There’s a lot of confusion around tape saturation, much of which arises from word of mouth and miscommunication, producers that advocate being HUGE lovers of the ‘warmth’ that analogue brings often are the ones that dive in head first with tape saturation, without ever really understanding the specifics of what it is.
I’ve had plenty of hands-on experience with producers that hold their hands up and admit being guilty of doing exactly that (myself included). And that’s ok!
I understand the feeling of excitement, when you buy a new plugin and think it’s going to transform the game you’re playing, only after a few minutes of twisting knobs, you find out that it’s not as easy as plug and play.
Coming prepared with nothing but a keen interest to learn can make all the difference before using these kinds of plugins, and in result completely transform your sound and bring you closer to your desired outcome.
So before we get into the reason you’re here (Finding out the best tape saturation plugins EVER DEVELOPED! cheesy title but I had to rope you in somehow)
Let’s walk through what tape saturation is in its simplest form so that if you follow through and buy any of these plugins you’re armed to use them to their maximum potential.
What is Tape Saturation?
Historically, the magnetic recording had a tough row to hoe. After a period of 50 years, magnetic recording eventually arrived at what we call high fidelity. Iron compounds don’t want to magnetize smoothly and linearly on their own, but they can be forced to behave like a misbehaved child for a good first-generation recording.
The problems come when you try to make the signal loud enough to overcome the ever-present tape hiss, which builds up every time you make a copy, which is what happens in a modern multitrack studio recording. Every generation (a mixdown master for making LPs, for example– it’s another copy) gets noisier and the distortion that was lurking below audibility in the first generation starts to become audible.
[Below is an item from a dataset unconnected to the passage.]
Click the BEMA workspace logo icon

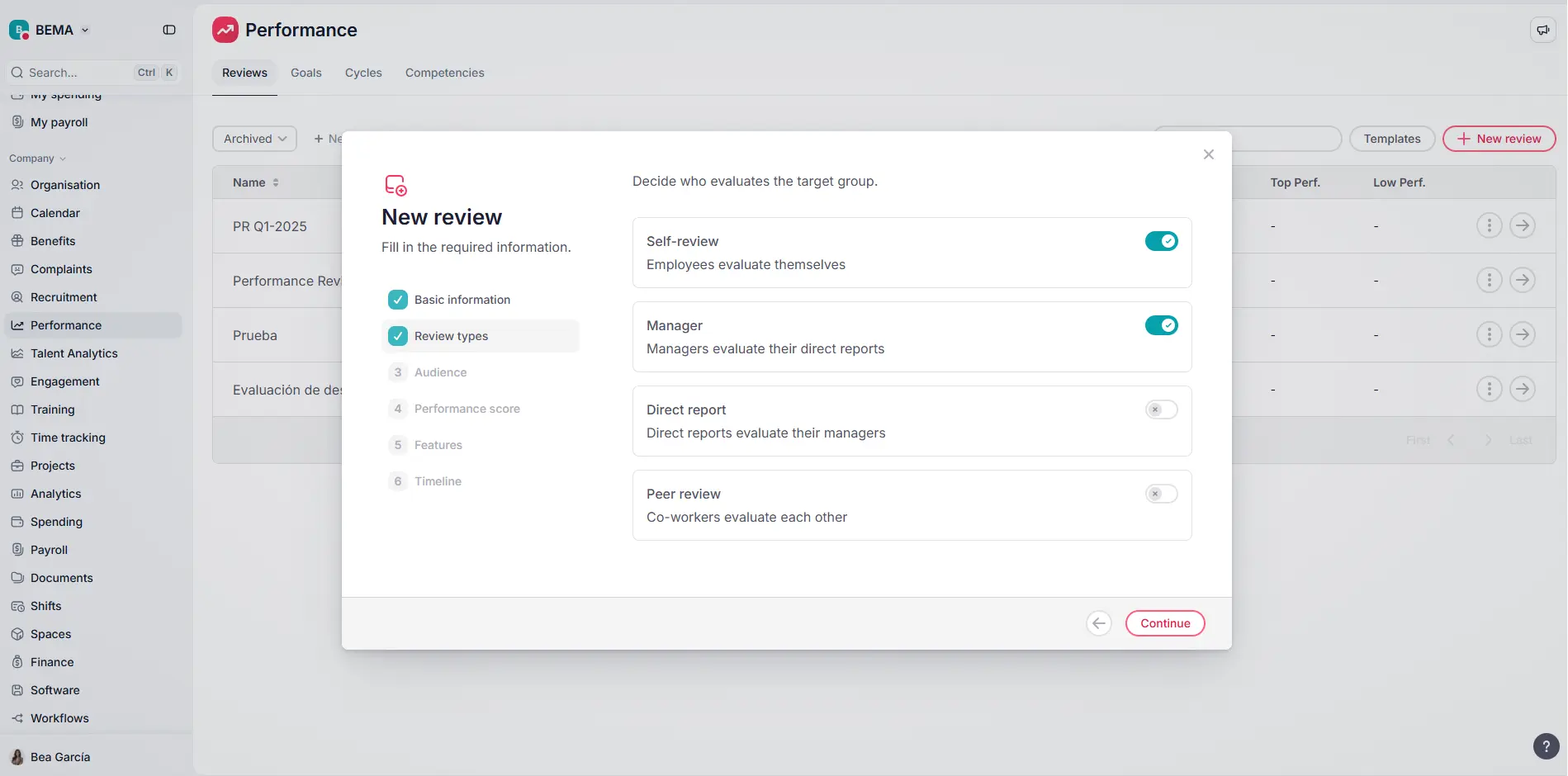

Add in carelessness and you have a new distortion to add to the inherent distortion and the copy distortion: tape saturation is when the tape runs out of little magnetic particles to be magnetized!
You’ve run them dry!
You’ll get a sound that’s like hard amplifier clipping: lots of odd-order harmonics mitigated somewhat by a roll-off of the high frequencies plus some compression. Used carefully by a savvy engineer/producer, it adds funk/dirt/grit to the sound. Used carelessly, it sounds like dog shit.
Below is a great video from the Youtube channel Ledger Note giving excellent before and after examples of using tape saturation:
So here are 4 problems I hope you love!
1. FabFilter Saturn
Saturn is both a distortion and tape saturation plugin (including multiband capabilities if required) that can produce effects ranging from warm and subtle analogue saturation to full-on crunchy bit-crushed digital distortion.
Really, this plugin is a potential one-stop shop for saturation as it’s so flexible – the modulation, panning and even compression options are excellent (as always), the clickable spectrum analyzer field at the back is where you can visually set up the crossover points for your different frequency bands, that can then all be treated independently. Between this feature and the simple mix knob, you have so many options for how, and to what degree, you process your sounds.
Available for: Mac all formats; Windows VST, VST3, AAX and RTAS
2. PSP Vintage Warmer2
The PSP Vintage Warmer2 has a large drive knob it’s simple to set up and adds real sonic character to anything you apply it to. When you buy VintageWarmer2, you actually get 3 versions:
- MicroWarmer, a single-band, streamlined version; for using on individual parts;
- Vintage Warmer (LE), based on the CPU-friendly original;
- and VintageWarmer2, which uses double sampling for extra analogue fatness.
3. D16 Group Redopter
The D16 team have been getting a lot of grassroots praise from EDM producers for their range of awesome effects plugins, not to mention probably the best 808 and 909 classic drum machine emulations yet created. Redopter is a Vintage Tube Distortion unit, and just brilliant.
4. Helper Saturator
Helper Saturator is the cheapest on the list which you can buy from Plugin Boutique here.
Helper Saturator is not just a simple saturation plugin, equipped with 2 filter features, 2 different saturation modules and the ability to be able to process 5 different types of audio signal.